───── Selection
Even when they don't have their hand on the wheel anymore, they're kind of in retirement. They're not running businesses and leading churches and things like that. They'll be older and they'll step away from those things, which also, strangely enough, the silent generation and Boomer generation isn't doing. As an aside, all these guys are hanging on to the bitter end.
I mean, this is the thing that people, I can't remember who said this with the Tom Cruise Top Gun movie where it's like he's like 60 years old, still flying fighter jets. It's like the boomer's taking one last mission. He's still holding onto this thing and not giving it up to the young guys. And in a lot of ways, that's true. They're going to hang on to the bitter end. And some of that is they didn't develop younger men to take their place, partly because they didn't trust them.
They didn't think they, oh, if I hand it off to a young guy, they're going to screw it all up. Everything that I've built. And you see this not even just in churches, but in businesses and families and all over the place. And so like the intergenerational conflict that exists is a major part of trash. I think that's, that's part of, like, it's part of, it's my design as well that we want to have. We want to have the older generation so bought into.
I'm going to live, I'm going to have retirement. I'm going to go live in my retirement community. I'm going to take my four hundred one k and my pension and everything I earned, and I'm going to buy an annuity and that's going to give me a guaranteed payment. I'm going to take my whole nest egg, put in an annuity that gives me a guaranteed payment for the rest of my life, and then it'll be zero for my kids to inherit.
That has been a thing that has been actively sold to that generation is you worked hard your whole life and these lazy kids, they're going to take all of that and waste it. And so they've set the older generation against the younger generation as much as the younger generation is bitter towards them as well. I think it's a thing that's by design, and so that's another thing that we have to overcome. Right?
And it's, and it's not easy because if you're a young person and you're struggling and, you know, starting out with a family and working really hard and you're not getting any help from the older generation, really easy to get bitter toward them and resent them and you can't, like, normal life was not that way.
Like, nor like the Bible talks about, a righteous man will leave an inheritance for his children and his grandchildren, and trash world says, no, go move to Arizona and go play golf and pickleball all day. Right? That's the. Yeah, the John Piper thing, right? Like that's, that is like golf and pickleball for the 60 plus generation, right? That's their Netflix and Marvel movies and everything else, right? That's, that's their thing. That's, that's, that's for the elderly bugman.
And, and I know, and, and it's like, um, you know, uh, like you, you have to overcome it. Might, might be like they don't see it and they're not ever going to see it. And you need to not become that person when you are 60, 70 years old, because it'll, it'll be self replicating where it's like, I'm going to put money in my 401k my whole life.
Most millennials don't think they're going to retire, but maybe you will maybe this house that you bought in 2019 will be worth $10 million someday, because I guess that's what's happening to housing. And you'll be able to sell it and live in Arizona or Florida and live the dream that your parents lived and then leave nothing for your kids. Give it all to Blackrock, and it's stuff that's by design to set father against son and mother against daughter.
──────────
───── Supplied data
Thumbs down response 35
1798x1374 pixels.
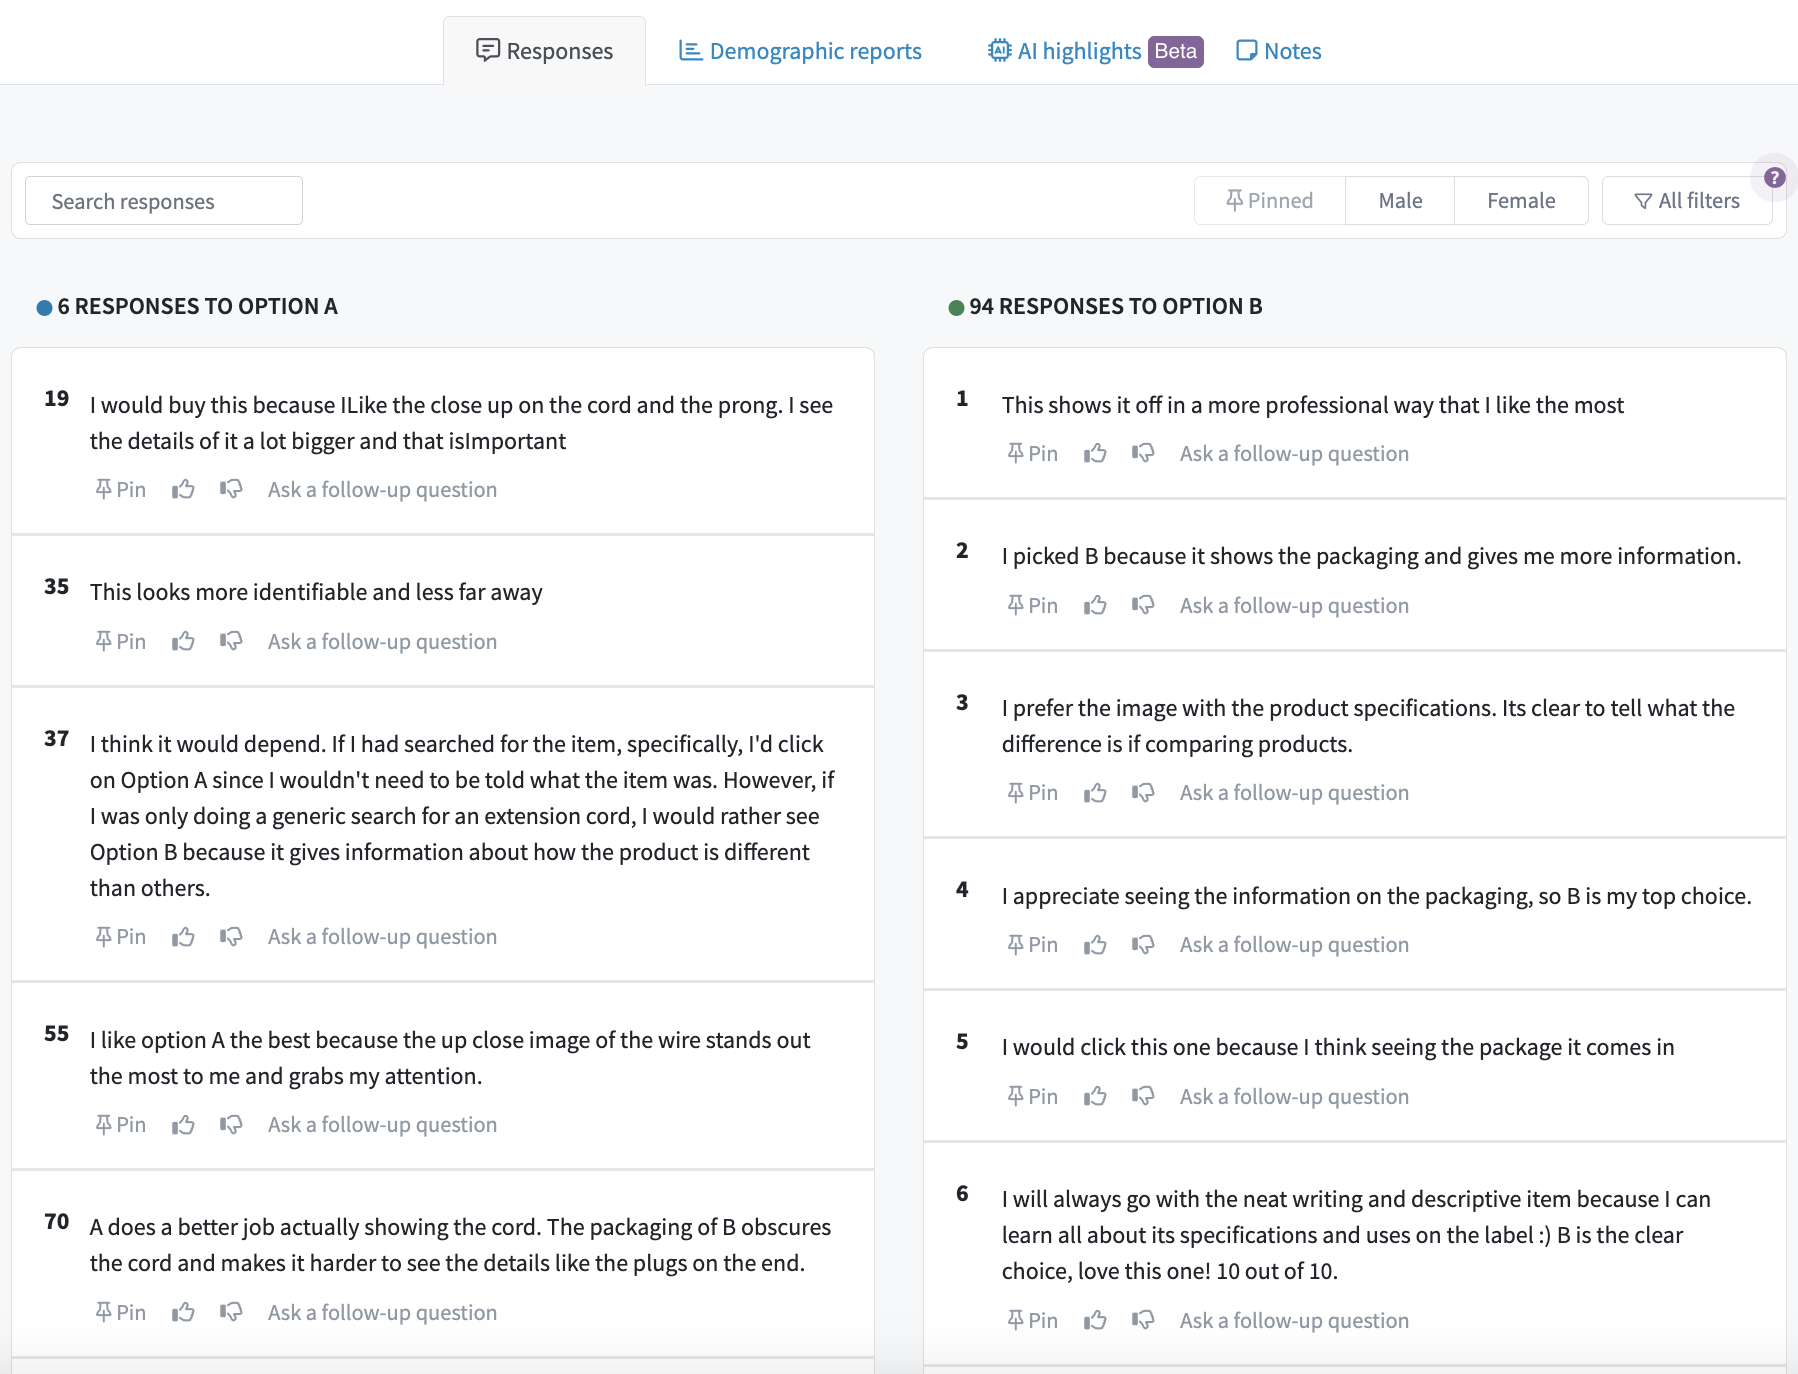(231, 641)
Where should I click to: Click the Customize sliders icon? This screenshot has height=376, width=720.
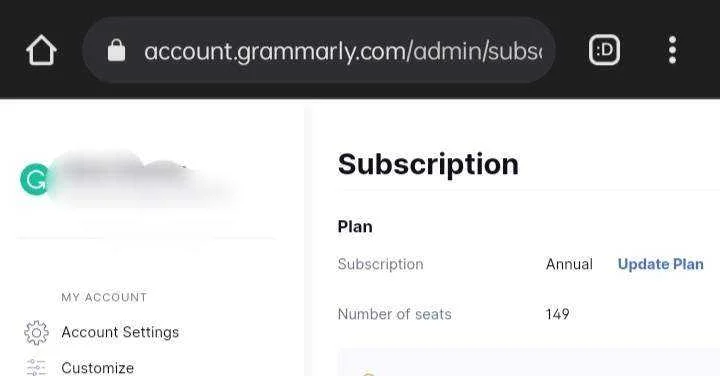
──────────
Task set -
1 – Transcribe the stretch of the transcript from "That has been a thing" through "not that way.".
2 – List every generation the transcript refers to by its common name, such as the Boomers.

Results -
1 –
That has been a thing that has been actively sold to that generation is you worked hard your whole life and these lazy kids, they're going to take all of that and waste it. And so they've set the older generation against the younger generation as much as the younger generation is bitter towards them as well. I think it's a thing that's by design, and so that's another thing that we have to overcome. Right?
And it's, and it's not easy because if you're a young person and you're struggling and, you know, starting out with a family and working really hard and you're not getting any help from the older generation, really easy to get bitter toward them and resent them and you can't, like, normal life was not that way.

2 –
- Silent generation
- Boomer generation
- Millennials